Copy the records below verbatim, from the line with "coordinates (966, 46)." to the line with "Home is located at coordinates (430, 426).".

START Stored rows

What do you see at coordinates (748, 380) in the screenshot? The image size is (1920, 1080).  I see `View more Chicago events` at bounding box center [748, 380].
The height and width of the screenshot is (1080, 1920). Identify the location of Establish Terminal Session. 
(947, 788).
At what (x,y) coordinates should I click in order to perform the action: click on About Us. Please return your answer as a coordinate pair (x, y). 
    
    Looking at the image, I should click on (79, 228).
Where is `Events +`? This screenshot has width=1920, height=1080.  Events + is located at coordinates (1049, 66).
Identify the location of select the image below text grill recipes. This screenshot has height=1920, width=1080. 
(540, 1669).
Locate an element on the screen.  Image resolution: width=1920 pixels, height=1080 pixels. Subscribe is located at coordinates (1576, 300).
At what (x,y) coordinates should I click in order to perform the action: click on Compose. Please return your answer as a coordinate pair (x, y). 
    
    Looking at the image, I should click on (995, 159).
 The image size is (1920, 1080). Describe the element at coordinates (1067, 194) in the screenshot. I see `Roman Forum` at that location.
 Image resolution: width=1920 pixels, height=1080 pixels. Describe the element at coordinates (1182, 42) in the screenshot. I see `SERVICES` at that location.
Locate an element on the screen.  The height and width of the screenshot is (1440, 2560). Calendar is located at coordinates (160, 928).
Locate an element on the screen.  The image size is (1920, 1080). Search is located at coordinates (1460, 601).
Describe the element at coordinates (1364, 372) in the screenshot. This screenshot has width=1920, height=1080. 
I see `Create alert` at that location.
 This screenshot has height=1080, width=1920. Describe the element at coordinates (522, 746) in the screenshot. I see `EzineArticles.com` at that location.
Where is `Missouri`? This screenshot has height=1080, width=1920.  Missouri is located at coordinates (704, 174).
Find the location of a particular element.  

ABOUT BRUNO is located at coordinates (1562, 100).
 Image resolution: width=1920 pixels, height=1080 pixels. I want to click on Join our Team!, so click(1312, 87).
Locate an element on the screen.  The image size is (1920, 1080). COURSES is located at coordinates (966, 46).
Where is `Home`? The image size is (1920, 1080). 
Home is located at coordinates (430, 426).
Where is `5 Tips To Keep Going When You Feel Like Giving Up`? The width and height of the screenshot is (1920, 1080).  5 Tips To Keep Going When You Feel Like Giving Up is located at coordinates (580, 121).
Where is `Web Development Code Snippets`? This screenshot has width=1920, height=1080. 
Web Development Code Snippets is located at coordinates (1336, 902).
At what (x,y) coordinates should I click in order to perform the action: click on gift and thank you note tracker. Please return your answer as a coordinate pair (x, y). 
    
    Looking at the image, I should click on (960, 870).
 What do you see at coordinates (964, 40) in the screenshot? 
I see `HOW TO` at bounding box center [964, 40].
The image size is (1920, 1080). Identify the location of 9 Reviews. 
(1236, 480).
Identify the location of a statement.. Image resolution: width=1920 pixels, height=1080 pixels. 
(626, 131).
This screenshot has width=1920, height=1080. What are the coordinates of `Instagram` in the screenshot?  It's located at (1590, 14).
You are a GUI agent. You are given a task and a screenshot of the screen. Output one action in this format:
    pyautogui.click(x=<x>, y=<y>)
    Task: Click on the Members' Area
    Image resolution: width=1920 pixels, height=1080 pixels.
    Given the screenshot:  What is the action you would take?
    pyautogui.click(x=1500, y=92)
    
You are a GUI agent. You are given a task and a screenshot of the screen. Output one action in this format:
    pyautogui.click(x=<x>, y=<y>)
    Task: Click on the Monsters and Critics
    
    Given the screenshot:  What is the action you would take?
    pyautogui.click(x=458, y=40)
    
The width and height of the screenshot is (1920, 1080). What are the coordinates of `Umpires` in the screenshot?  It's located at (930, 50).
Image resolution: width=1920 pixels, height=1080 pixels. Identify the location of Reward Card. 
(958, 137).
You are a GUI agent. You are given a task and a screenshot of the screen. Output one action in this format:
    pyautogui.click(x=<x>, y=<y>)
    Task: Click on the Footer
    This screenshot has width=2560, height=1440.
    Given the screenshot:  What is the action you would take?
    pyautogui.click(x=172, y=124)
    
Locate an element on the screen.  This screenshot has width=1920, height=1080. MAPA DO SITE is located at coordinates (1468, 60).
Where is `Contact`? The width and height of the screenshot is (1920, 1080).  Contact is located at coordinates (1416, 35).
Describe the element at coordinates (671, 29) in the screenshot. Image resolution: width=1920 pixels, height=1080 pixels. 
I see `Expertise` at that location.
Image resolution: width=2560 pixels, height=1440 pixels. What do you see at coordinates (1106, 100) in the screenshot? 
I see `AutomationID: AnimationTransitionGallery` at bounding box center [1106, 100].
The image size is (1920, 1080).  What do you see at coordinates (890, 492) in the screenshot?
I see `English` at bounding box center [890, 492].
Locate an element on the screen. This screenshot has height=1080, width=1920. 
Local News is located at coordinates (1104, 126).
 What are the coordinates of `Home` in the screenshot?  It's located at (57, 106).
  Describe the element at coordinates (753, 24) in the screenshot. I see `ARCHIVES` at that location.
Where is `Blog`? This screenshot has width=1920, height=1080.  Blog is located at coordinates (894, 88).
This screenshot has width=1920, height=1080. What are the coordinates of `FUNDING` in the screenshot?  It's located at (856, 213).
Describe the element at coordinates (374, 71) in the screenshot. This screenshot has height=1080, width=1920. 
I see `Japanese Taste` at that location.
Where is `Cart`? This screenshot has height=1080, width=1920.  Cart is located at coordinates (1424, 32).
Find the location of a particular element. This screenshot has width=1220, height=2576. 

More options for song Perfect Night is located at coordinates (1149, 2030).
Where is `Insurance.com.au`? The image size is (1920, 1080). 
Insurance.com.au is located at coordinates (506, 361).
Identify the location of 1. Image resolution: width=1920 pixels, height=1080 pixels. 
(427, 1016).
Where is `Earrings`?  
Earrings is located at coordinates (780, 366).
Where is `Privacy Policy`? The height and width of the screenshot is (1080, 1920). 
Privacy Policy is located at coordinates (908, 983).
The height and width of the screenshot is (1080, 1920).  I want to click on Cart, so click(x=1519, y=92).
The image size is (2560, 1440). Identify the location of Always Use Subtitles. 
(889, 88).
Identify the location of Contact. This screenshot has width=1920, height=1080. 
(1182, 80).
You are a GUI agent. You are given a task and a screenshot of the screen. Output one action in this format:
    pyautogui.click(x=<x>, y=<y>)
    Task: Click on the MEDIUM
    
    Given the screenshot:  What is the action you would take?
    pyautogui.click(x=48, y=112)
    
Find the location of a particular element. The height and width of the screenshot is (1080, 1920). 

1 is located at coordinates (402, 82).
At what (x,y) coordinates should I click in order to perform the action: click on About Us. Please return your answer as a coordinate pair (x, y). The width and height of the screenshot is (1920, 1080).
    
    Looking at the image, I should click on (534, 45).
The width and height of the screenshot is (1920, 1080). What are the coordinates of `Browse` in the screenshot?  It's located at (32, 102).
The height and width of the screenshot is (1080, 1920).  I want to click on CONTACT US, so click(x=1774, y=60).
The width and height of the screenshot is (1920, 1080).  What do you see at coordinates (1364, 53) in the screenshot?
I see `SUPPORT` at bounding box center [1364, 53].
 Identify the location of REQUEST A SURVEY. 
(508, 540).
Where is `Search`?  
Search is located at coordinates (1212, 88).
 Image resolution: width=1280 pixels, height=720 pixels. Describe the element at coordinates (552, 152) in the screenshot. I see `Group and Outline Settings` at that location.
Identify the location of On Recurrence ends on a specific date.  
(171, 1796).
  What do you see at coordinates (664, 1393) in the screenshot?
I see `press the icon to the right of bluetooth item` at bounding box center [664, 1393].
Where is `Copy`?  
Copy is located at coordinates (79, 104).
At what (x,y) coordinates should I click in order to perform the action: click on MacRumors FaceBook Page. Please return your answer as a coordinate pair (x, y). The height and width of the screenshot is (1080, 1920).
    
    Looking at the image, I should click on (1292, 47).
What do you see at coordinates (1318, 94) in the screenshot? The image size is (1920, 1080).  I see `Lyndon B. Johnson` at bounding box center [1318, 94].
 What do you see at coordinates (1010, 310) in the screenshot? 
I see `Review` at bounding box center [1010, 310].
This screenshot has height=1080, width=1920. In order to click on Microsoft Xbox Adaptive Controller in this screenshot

END Stored rows

Response to the task >>
Locate an element on the screen.  The image size is (1920, 1080). COURSES is located at coordinates (966, 46).
Where is `Home`? The image size is (1920, 1080). 
Home is located at coordinates (430, 426).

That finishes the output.